Friday, November 28, 2008

Ghosts hang out at the old school


You must feel a presence


By Rob Carrigan, robcarrigan1@gmail.com

I know where the ghosts are. They hang out around the old school. Maybe they don’t live there — but that is where they hang.
Henrik Ibsen suggested as much in his 1881 text “Ghosts.” Ibsen said, “I’m inclined to think we are all ghosts — everyone of us. It is not just what we inherit from our mothers and fathers that haunts us. It is all kinds of old defunct theories, all sorts of old defunct beliefs, and things like that.”
Maybe you, as I, have felt them on several occasions. As you wait in crowd to ascend the steps to Ute Pass Cultural Cultural Center in Woodland Park,. you think back to its days as gymnasium — the days in which Friday night crowds waited on the same set of steps for entry to a basketball game.
Or maybe when you read the chalk board messages in the guest rooms of Carr Manor in Cripple Creek. The building, built to serve as the high school and later used for K-12, is the only one of the five original schools in Cripple Creek to survive.

→ GIVEN ENTRIES
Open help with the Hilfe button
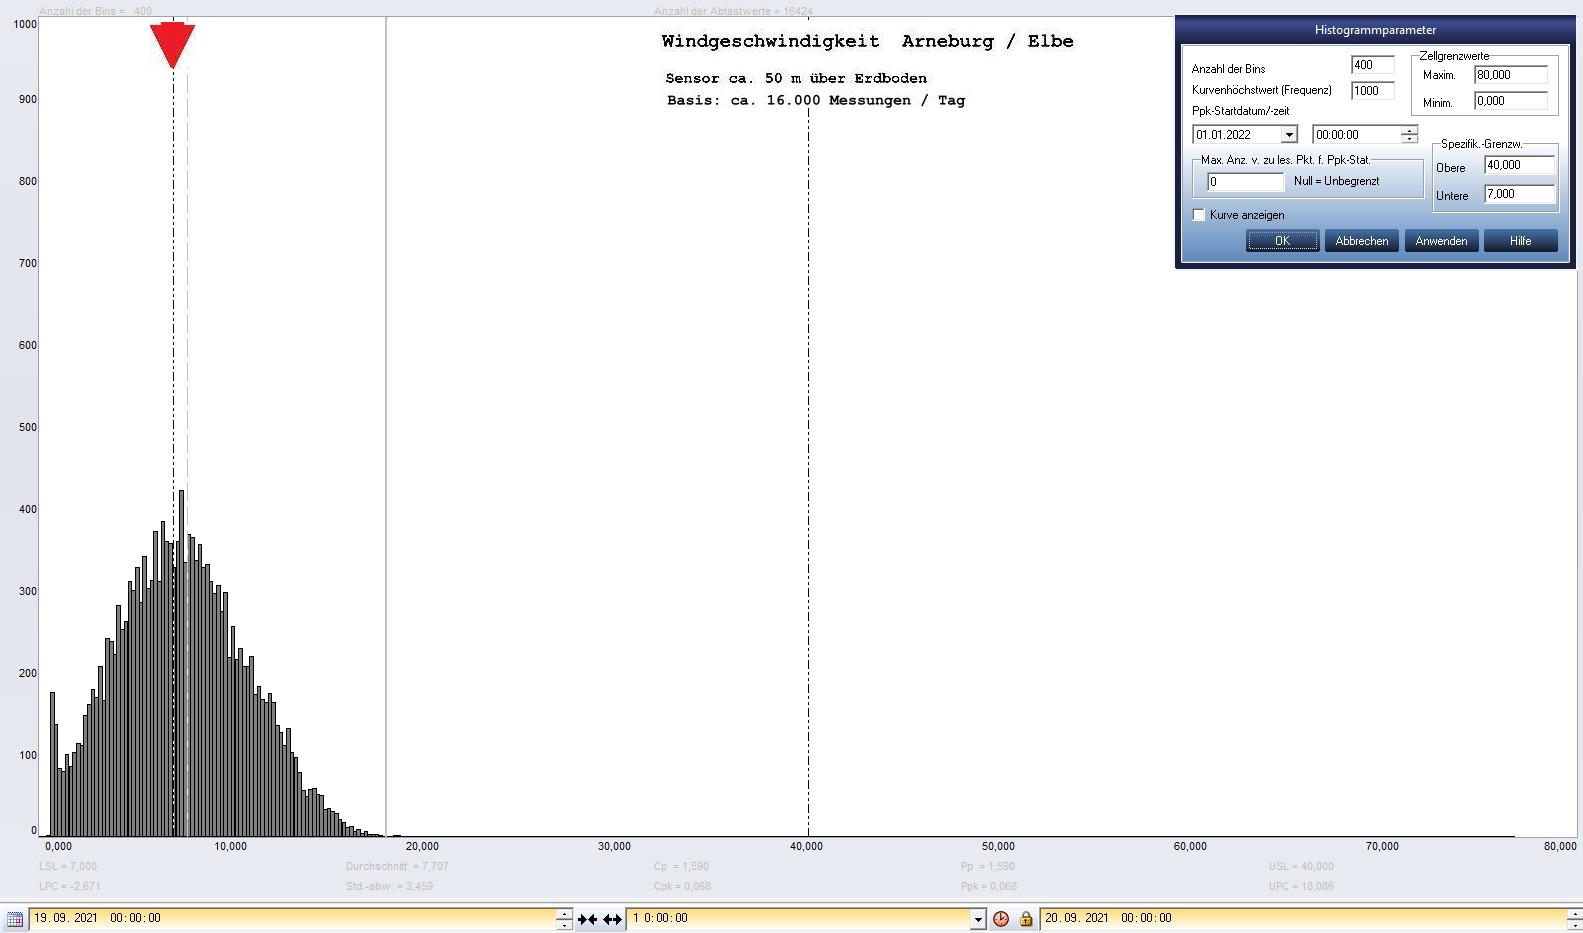The width and height of the screenshot is (1583, 933). (1520, 241)
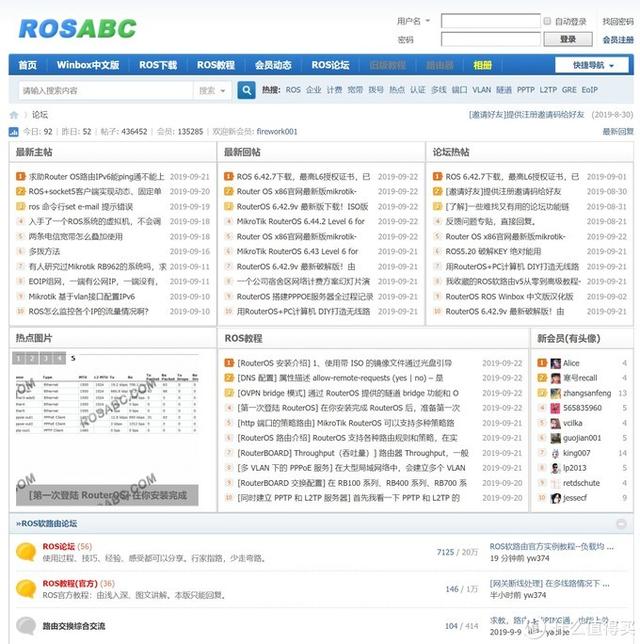
Task: Open the 用户名 login type dropdown
Action: (413, 21)
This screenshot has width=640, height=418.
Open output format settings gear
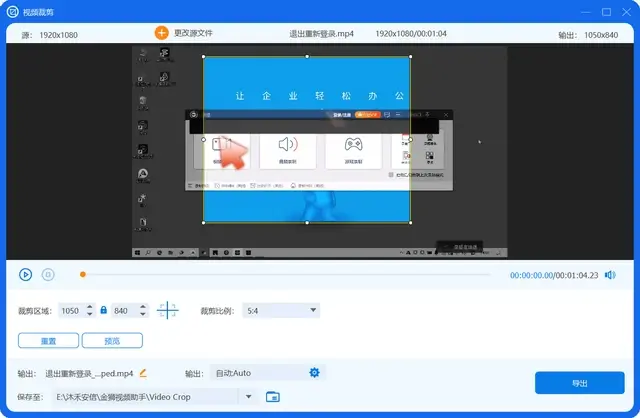[314, 372]
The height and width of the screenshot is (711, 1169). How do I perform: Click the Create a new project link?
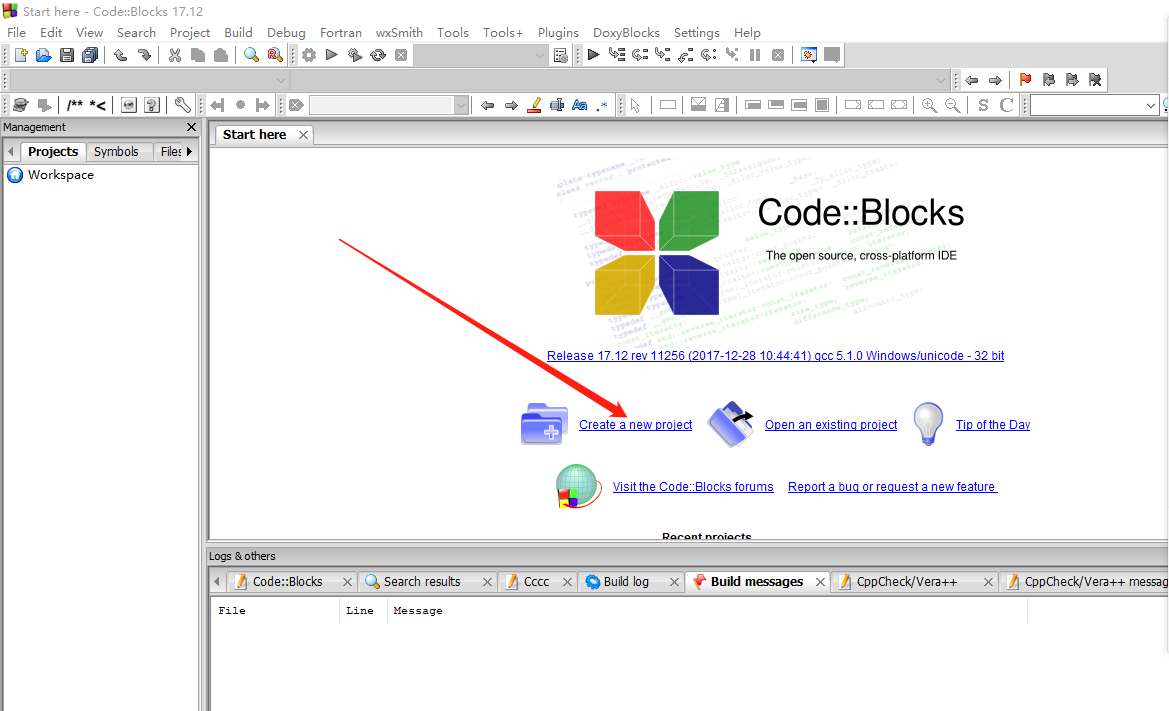635,425
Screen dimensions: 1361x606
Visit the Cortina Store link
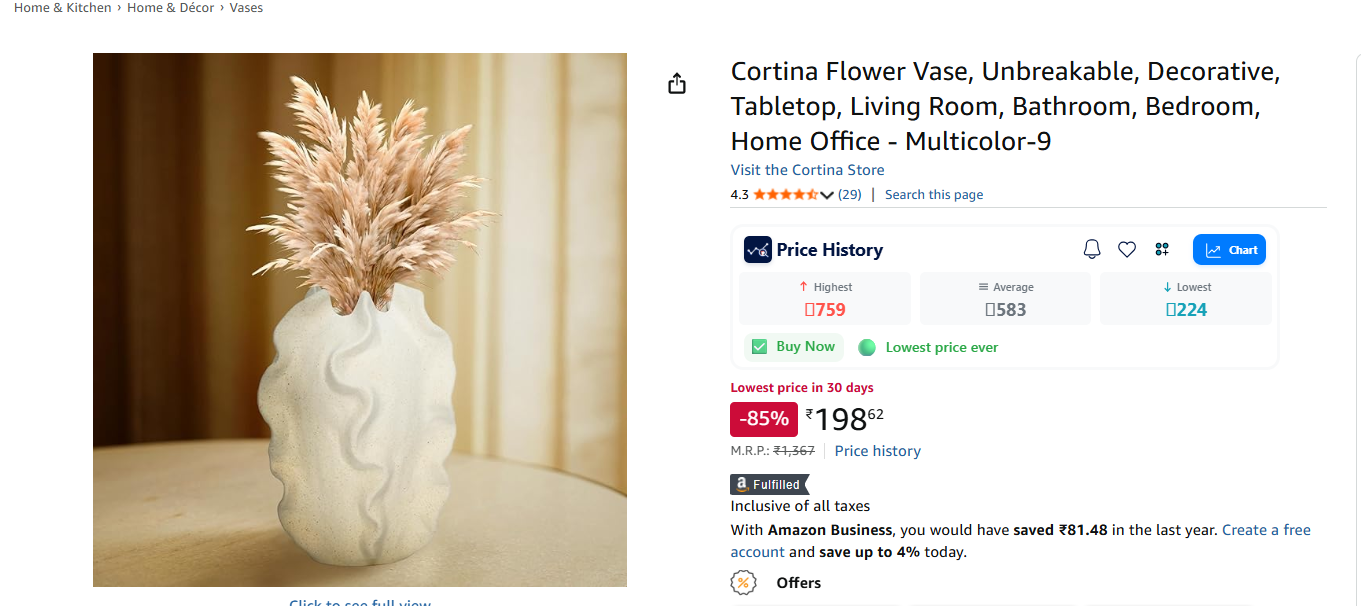pyautogui.click(x=807, y=170)
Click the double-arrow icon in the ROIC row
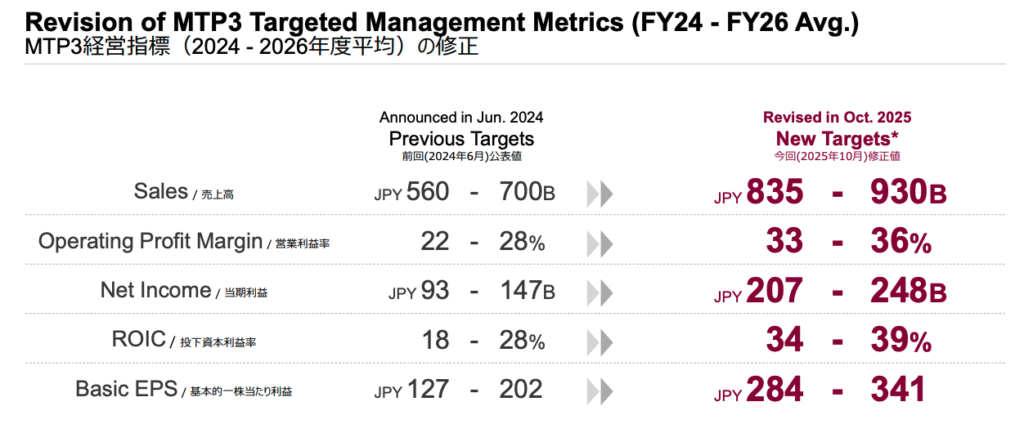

→ WORK REQUIRED
Copy out the full column on ghosts at the old school, word for word and with nothing left out. Work from the text alone and set the lines aside.

→ ANSWER TO THE EXERCISE
Friday, November 28, 2008

Ghosts hang out at the old school


You must feel a presence


By Rob Carrigan, robcarrigan1@gmail.com

I know where the ghosts are. They hang out around the old school. Maybe they don’t live there — but that is where they hang.
Henrik Ibsen suggested as much in his 1881 text “Ghosts.” Ibsen said, “I’m inclined to think we are all ghosts — everyone of us. It is not just what we inherit from our mothers and fathers that haunts us. It is all kinds of old defunct theories, all sorts of old defunct beliefs, and things like that.”
Maybe you, as I, have felt them on several occasions. As you wait in crowd to ascend the steps to Ute Pass Cultural Cultural Center in Woodland Park,. you think back to its days as gymnasium — the days in which Friday night crowds waited on the same set of steps for entry to a basketball game.
Or maybe when you read the chalk board messages in the guest rooms of Carr Manor in Cripple Creek. The building, built to serve as the high school and later used for K-12, is the only one of the five original schools in Cripple Creek to survive.